Data on locating visible targets
# # # # # # #
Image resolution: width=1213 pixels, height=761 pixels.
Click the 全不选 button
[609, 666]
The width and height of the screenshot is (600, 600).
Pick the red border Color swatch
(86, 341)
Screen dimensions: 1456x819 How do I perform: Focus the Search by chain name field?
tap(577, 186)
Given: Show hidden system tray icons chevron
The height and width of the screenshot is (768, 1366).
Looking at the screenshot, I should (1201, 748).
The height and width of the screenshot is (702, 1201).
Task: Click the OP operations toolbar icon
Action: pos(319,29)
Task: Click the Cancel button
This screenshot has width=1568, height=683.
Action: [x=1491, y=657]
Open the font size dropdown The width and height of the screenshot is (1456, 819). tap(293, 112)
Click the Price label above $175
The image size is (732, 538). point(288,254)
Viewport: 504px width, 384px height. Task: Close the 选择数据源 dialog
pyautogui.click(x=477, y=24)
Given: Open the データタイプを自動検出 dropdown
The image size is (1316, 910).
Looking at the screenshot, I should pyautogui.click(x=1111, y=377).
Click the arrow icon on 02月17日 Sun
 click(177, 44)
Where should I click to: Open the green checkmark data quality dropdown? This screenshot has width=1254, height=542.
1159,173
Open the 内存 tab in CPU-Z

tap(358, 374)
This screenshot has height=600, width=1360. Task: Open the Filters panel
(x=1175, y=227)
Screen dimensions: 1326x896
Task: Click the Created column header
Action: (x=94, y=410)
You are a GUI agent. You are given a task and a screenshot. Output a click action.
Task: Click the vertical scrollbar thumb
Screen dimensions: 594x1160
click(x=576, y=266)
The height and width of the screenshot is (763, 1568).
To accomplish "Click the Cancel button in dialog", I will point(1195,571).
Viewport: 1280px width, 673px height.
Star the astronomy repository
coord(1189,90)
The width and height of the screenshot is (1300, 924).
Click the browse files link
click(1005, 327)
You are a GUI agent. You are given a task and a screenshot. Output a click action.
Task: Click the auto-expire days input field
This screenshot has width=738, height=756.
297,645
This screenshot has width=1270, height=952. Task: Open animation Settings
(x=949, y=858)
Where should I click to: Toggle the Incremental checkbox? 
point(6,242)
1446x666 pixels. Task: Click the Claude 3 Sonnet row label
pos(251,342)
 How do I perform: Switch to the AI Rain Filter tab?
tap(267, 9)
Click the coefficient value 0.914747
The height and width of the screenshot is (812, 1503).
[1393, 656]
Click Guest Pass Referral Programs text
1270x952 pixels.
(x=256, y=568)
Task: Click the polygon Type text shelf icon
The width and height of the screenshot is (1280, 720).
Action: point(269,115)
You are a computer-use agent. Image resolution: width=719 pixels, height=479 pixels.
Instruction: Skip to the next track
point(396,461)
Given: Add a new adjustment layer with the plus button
# # # # # # #
#### Challenge:
Lay out every line of the records above as a Markdown table with the columns No. and Line, numbering each row and leaving out blank lines.

#### Task output:
| No. | Line |
|---|---|
| 1 | Image resolution: width=1213 pixels, height=761 pixels. |
| 2 | Click the 全不选 button |
| 3 | [609, 666] |
| 4 | The width and height of the screenshot is (600, 600). |
| 5 | Pick the red border Color swatch |
| 6 | (86, 341) |
| 7 | Screen dimensions: 1456x819 How do I perform: Focus the Search by chain name field? |
| 8 | tap(577, 186) |
| 9 | Given: Show hidden system tray icons chevron |
| 10 | The height and width of the screenshot is (768, 1366). |
| 11 | Looking at the screenshot, I should (1201, 748). |
| 12 | The height and width of the screenshot is (702, 1201). |
| 13 | Task: Click the OP operations toolbar icon |
| 14 | Action: pos(319,29) |
| 15 | Task: Click the Cancel button |
| 16 | This screenshot has width=1568, height=683. |
| 17 | Action: [x=1491, y=657] |
| 18 | Open the font size dropdown The width and height of the screenshot is (1456, 819). tap(293, 112) |
| 19 | Click the Price label above $175 |
| 20 | The image size is (732, 538). point(288,254) |
| 21 | Viewport: 504px width, 384px height. Task: Close the 选择数据源 dialog |
| 22 | pyautogui.click(x=477, y=24) |
| 23 | Given: Open the データタイプを自動検出 dropdown |
| 24 | The image size is (1316, 910). |
| 25 | Looking at the screenshot, I should pyautogui.click(x=1111, y=377). |
| 26 | Click the arrow icon on 02月17日 Sun |
| 27 |  click(177, 44) |
| 28 | Where should I click to: Open the green checkmark data quality dropdown? This screenshot has width=1254, height=542. |
| 29 | 1159,173 |
| 30 | Open the 内存 tab in CPU-Z |
| 31 | tap(358, 374) |
| 32 | This screenshot has height=600, width=1360. Task: Open the Filters panel |
| 33 | (x=1175, y=227) |
| 34 | Screen dimensions: 1326x896 |
| 35 | Task: Click the Created column header |
| 36 | Action: (x=94, y=410) |
| 37 | You are a GUI agent. You are given a task and a screenshot. Output a click action. |
| 38 | Task: Click the vertical scrollbar thumb |
| 39 | Screen dimensions: 594x1160 |
| 40 | click(x=576, y=266) |
| 41 | The height and width of the screenshot is (763, 1568). |
| 42 | To accomplish "Click the Cancel button in dialog", I will point(1195,571). |
| 43 | Viewport: 1280px width, 673px height. |
| 44 | Star the astronomy repository |
| 45 | coord(1189,90) |
| 46 | The width and height of the screenshot is (1300, 924). |
| 47 | Click the browse files link |
| 48 | click(1005, 327) |
| 49 | You are a GUI agent. You are given a task and a screenshot. Output a click action. |
| 50 | Task: Click the auto-expire days input field |
| 51 | This screenshot has width=738, height=756. |
| 52 | 297,645 |
| 53 | This screenshot has width=1270, height=952. Task: Open animation Settings |
| 54 | (x=949, y=858) |
| 55 | Where should I click to: Toggle the Incremental checkbox?  |
| 56 | point(6,242) |
| 57 | 1446x666 pixels. Task: Click the Claude 3 Sonnet row label |
| 58 | pos(251,342) |
| 59 |  How do I perform: Switch to the AI Rain Filter tab? |
| 60 | tap(267, 9) |
| 61 | Click the coefficient value 0.914747 |
| 62 | The height and width of the screenshot is (812, 1503). |
| 63 | [1393, 656] |
| 64 | Click Guest Pass Referral Programs text |
| 65 | 1270x952 pixels. |
| 66 | (x=256, y=568) |
| 67 | Task: Click the polygon Type text shelf icon |
| 68 | The width and height of the screenshot is (1280, 720). |
| 69 | Action: point(269,115) |
| 70 | You are a computer-use agent. Image resolution: width=719 pixels, height=479 pixels. |
| 71 | Instruction: Skip to the next track |
| 72 | point(396,461) |
| 73 | Given: Add a new adjustment layer with the plus button |